Two voices: How can MPs win back the public’s trust?

Two voices: How can MPs win back the public’s trust?

Two Voices
Two Voices

Two VoicesThis week’s two voices asks what our MPs need to do to win back the public’s trust? 

Abigail Jacobi says…

Abigail Jacobi
Abigail Jacobi

With less than two months until the UK goes to the polls, it seems we’re heading straight for another election cycle tinged with lies, scandal and questionable candidates.

But far from discussing the wrongdoing of senior members of parliament exposed in “cash for access” scandals, discussion seems to have veered towards analysis of MPs’ salaries.

Numerous articles this week have highlighted the fact that more than half of the MPs who entered the House of Commons at the last election took a pay cut in order to do so.

Malcolm Rifkind MP – one of those embroiled in this most recent scandal – was recently quoted as saying that it was unrealistic for MPs to have to live on their parliamentary salaries alone. And yet, MPs are paid a basic wage of £67,060 plus expenses.

That is three times higher than the national average salary and significantly more than the £288 a week (equivalent to less than £15,000 per annum) earned by the bottom 10 per cent of full-time employees.

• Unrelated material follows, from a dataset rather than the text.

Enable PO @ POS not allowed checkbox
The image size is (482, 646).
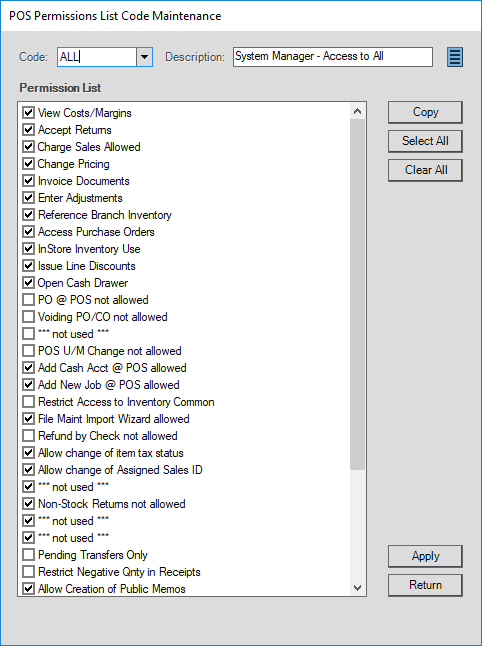point(28,300)
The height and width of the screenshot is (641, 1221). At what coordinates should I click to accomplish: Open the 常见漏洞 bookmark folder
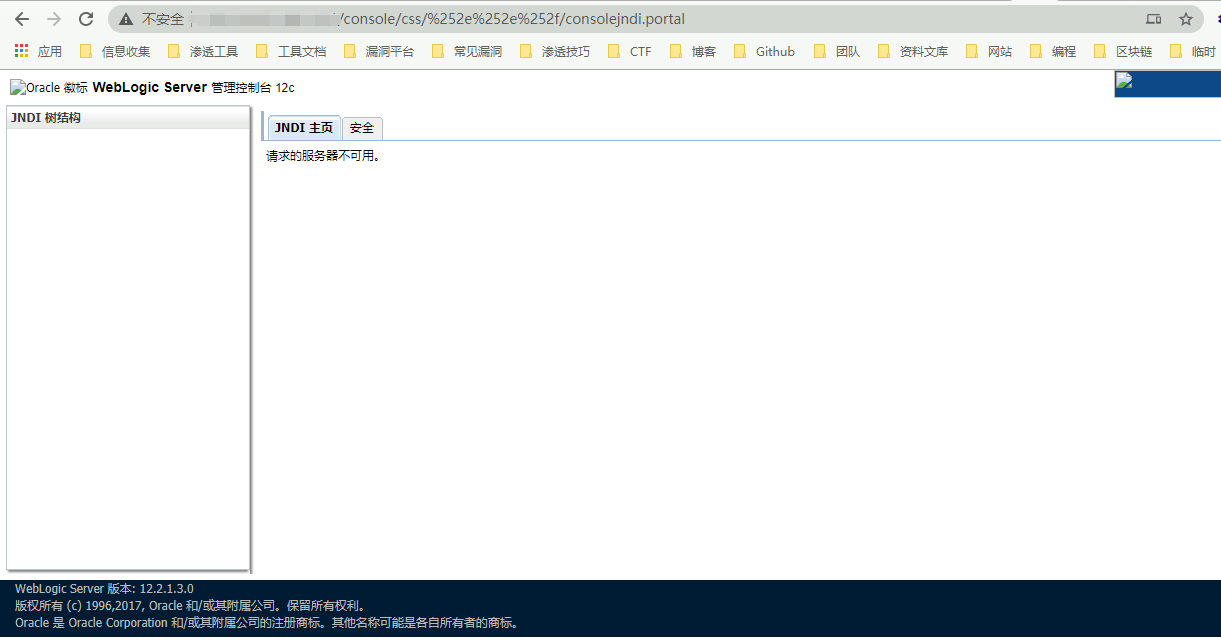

To my mind, the only way for MPs to gain public trust is for them to spend more time with constituents – learning to understand how best to represent their interests and needs. While “cash for access” might not prevent MPs fulfilling their responsibilities, a lack of understanding of their constituents absolutely will.

•Abigail Jacobi is outreach co-ordinator for Liberal Judaism

Andree Frieze
Andree Frieze

Andree Frieze says…

Another month, another case of MPs accused of lining their pockets – this time heavyweights Malcolm Rifkind and Jack Straw.

No wonder people are fed up with politicians. This further loss of trust has wider implications: many people already feel politics is not relevant to them; that all the parties are the same, it doesn’t matter who gets in; or “What’s the point? Nothing ever changes.”

But, politics does count. The changes to how our children are taught, the private companies running sections of the NHS, the food banks feeding people caught out by welfare sanctions – all these happened because of what politicians did in parliament. It is essential, therefore, that people trust MPs and political parties.

So I suggest that no MP has a second job, directorship or consultancy role while in Parliament; no MP should serve more than three terms in office and all salaries, pensions and expenses must be decided by an independent body.

Finally, to clarify for those who believe that all political parties are the same, the Green Party is already different.

We have an ethical policy over those from whom we take donations and we refuse money from those who do not pay their tax properly.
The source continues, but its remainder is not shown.